◆ DIRECTIONS
In the records below, the line that contains "This screenshot has height=568, width=1240." marks the start. Copy it and each line after it through the end, exactly, without pictures.

◆ GIVEN RECORDS
- Opening Delimiter -

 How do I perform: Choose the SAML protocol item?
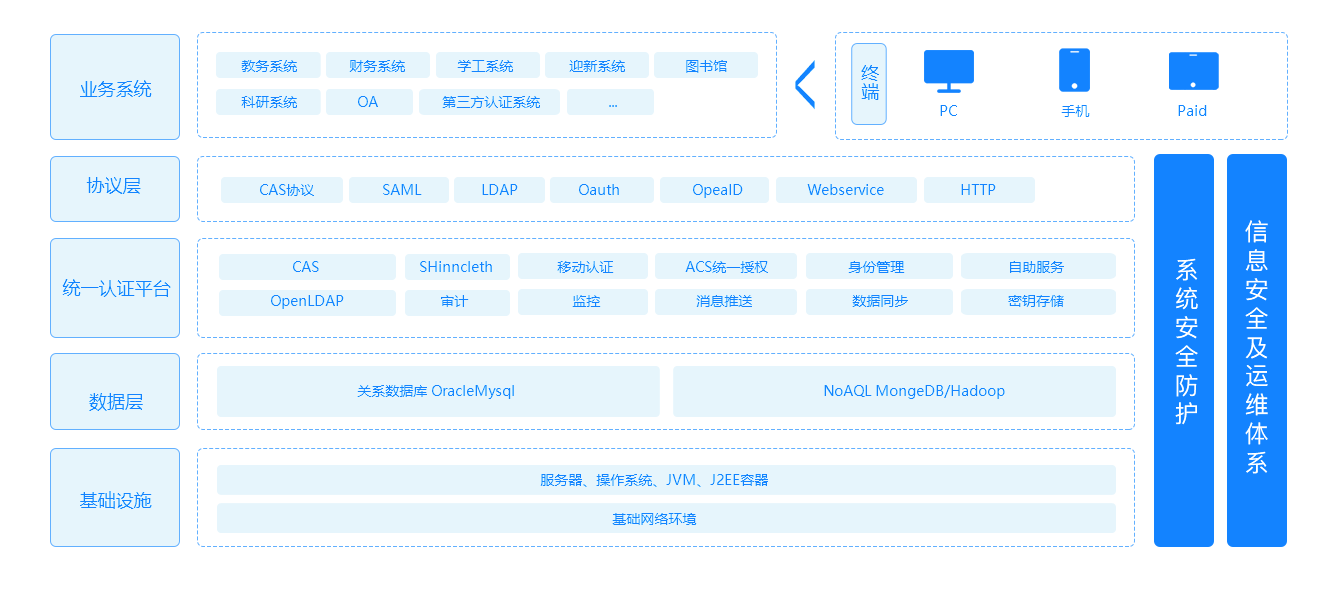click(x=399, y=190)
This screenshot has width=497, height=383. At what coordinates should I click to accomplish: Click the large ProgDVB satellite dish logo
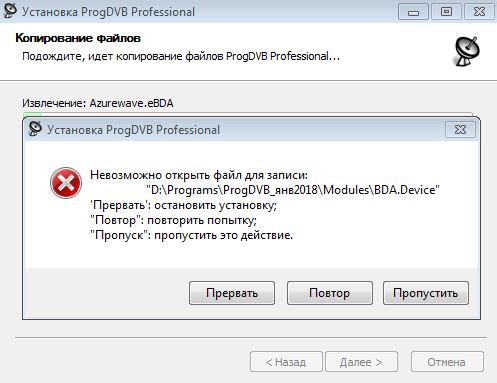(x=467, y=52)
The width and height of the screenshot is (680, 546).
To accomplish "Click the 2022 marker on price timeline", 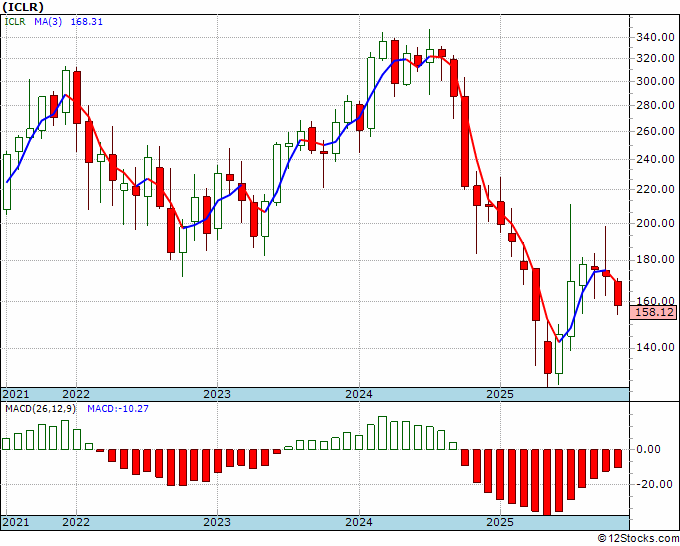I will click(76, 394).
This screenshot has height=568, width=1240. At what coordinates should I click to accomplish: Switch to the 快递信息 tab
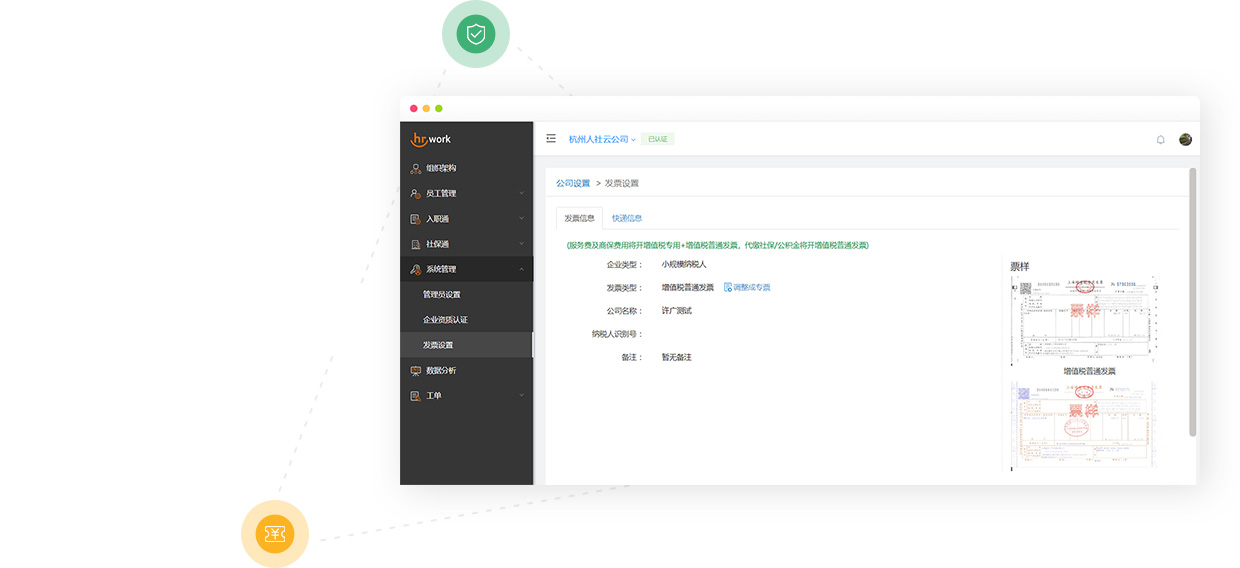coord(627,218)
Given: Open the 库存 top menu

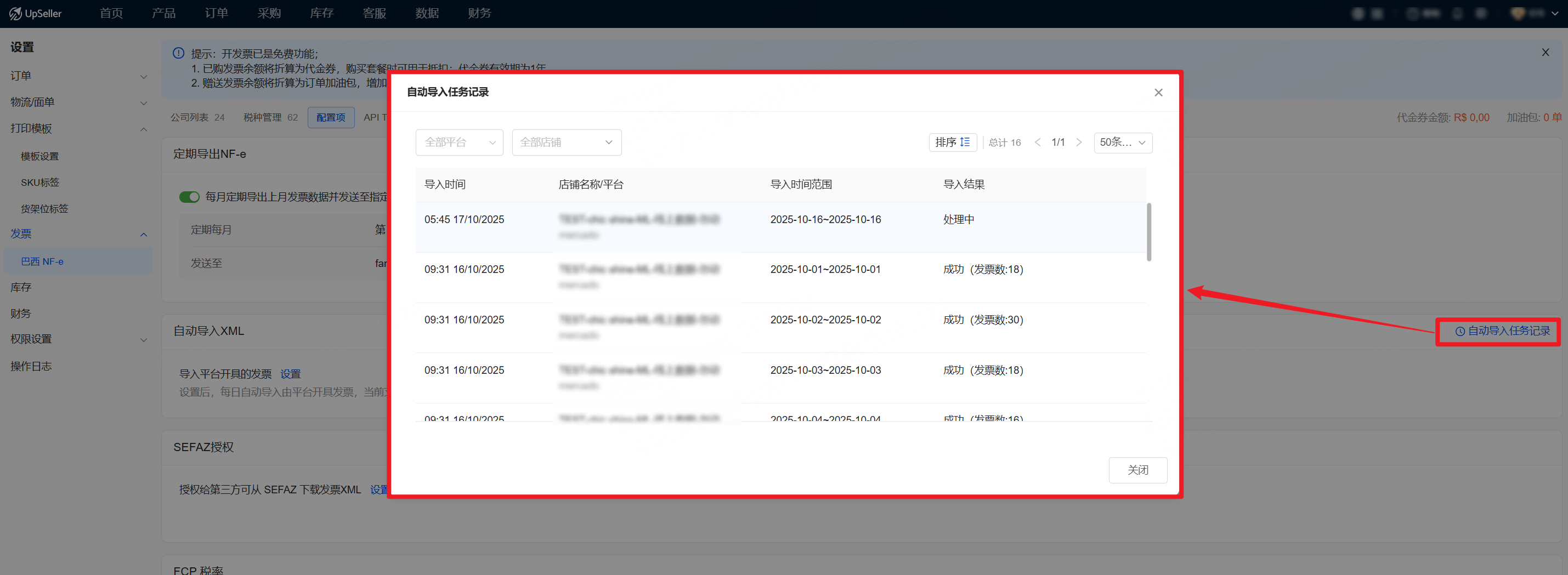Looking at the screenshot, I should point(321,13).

- Closing Delimiter -

◆ WRITTEN RESPONSE
This screenshot has height=568, width=1240. At what coordinates should I click to accomplish: Switch to the 快递信息 tab
coord(627,218)
Given: Open the 库存 top menu

Looking at the screenshot, I should point(321,13).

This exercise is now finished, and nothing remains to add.